KETIGA : Takutnya para sahabat radiallahuanhum :
- Abu Bakar ra sering berkata: “Seandainya saya hanyalah buah pohon yang dimakan.”
- Umar ra sering berkata: “Seandainya aku tidak pernah diciptakan, seandainya ibuku tidak melahirkanku.”
- Abu ‘Ubaidah bin Jarrah ra berkata: “Seandainya aku seekor kambing yang disembelih keluargaku lalu mereka memakan habis dagingku.”
- Berkata Imraan bin Hushain ra: “Seandainya aku menjadi debu yang ditiup angin kencang.”
KEEMPAT : Takutnya para tabi’iin :
- Ali bin Hussein jika berwudhu untuk solat, menjadi pucat wajahnya, maka ditanyakan orang mengapa demikian? Jawabnya: “Tahukah kamu kepada siapa saya akan mengadap?”
- Berkata Ibrahim bin ‘Isa as Syukriy: “Datang padaku seorang lelaki dari Bahrain ke dalam masjid ketika orang-orang sudah pergi, lalu kami bercerita tentang akhirat dan zikrul maut, tiba-tiba orang itu sedemikian takutnya sampai menghembuskan nafas terakhir saat itu juga.”

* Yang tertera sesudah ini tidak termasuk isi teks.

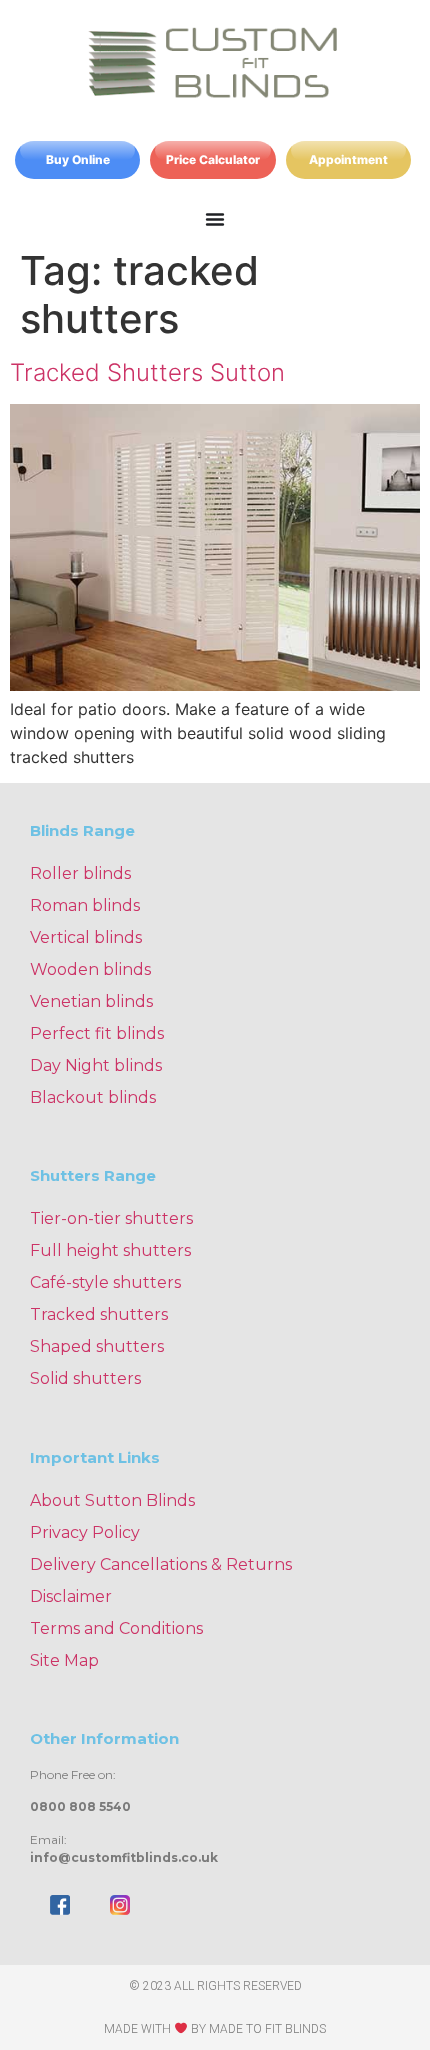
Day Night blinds (96, 1065)
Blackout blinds (93, 1097)
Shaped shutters (97, 1346)
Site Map (64, 1660)
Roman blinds (85, 905)
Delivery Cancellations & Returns (161, 1564)
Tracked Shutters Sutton (147, 372)
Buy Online (78, 159)
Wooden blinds (90, 969)
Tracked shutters (99, 1314)
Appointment (348, 159)
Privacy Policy (85, 1532)
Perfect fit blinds (97, 1033)
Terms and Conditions (116, 1628)
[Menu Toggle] (215, 219)
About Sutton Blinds (112, 1500)
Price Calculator (213, 159)
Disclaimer (71, 1596)
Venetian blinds (91, 1001)
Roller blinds (80, 873)
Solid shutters (85, 1378)
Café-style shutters (105, 1282)
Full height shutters (110, 1250)
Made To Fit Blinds (267, 2029)
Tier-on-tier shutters (111, 1218)
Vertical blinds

- Berkata Misma’: “Saya menyaksikan sendiri peringatan yang diberikan oleh Abdul Wahid bin Zaid di suatu majlis, maka wafat 40 orang ketika itu juga di majlis itu setelah mendengar ceramahnya.”
- Berkata Yazid bin Mursyid: “Demi Allah seandainya Rabb-ku menyatakan akan memenjarakanku dalam sebuah ruangan selama-lamanya maka sudah pasti aku akan menangis selamanya, maka bagaimanakah jika ia mengancamku akan memenjarakanku di dalam api?!”
Demikianlah rasa takut para malaikat, nabi-nabi, para sahabat, tabi’iin, ulama’ dan auliya’.
Maka kita sebenarnya lebih patut untuk merasa takut dibandingkan dengan mereka.
Mereka takut bukan kerana dosa melainkan kerana kesucian hati dan
kesempurnaan ma’rifah, sementara kita telah dikalahkan oleh kekerasan
hati dan kebodohan.
Hati yang bersih akan bergetar hanya kerana sentuhan yang kecil,
sementara hati yang kotor tidak berguna baginya nasihat dan ancaman.
Ya Allah, masukkanlah rasa takut ke dalam relung hati kami yang
paling dalam terhadap kehebatan dan kekuasaanMu yang mutlak dan
hapuskanlah rasa takut kami kepada sesama makhluk. Berilah kesedaran
kepada kami melalui rasa takut akan azabMu hingga menjadikan kami
sentiasa berhati-hati untuk tidak melanggar larangan-laranganMu dan
sebagai motivasi untuk kami mempertingkatkan lagi ibadah kami kepadaMu.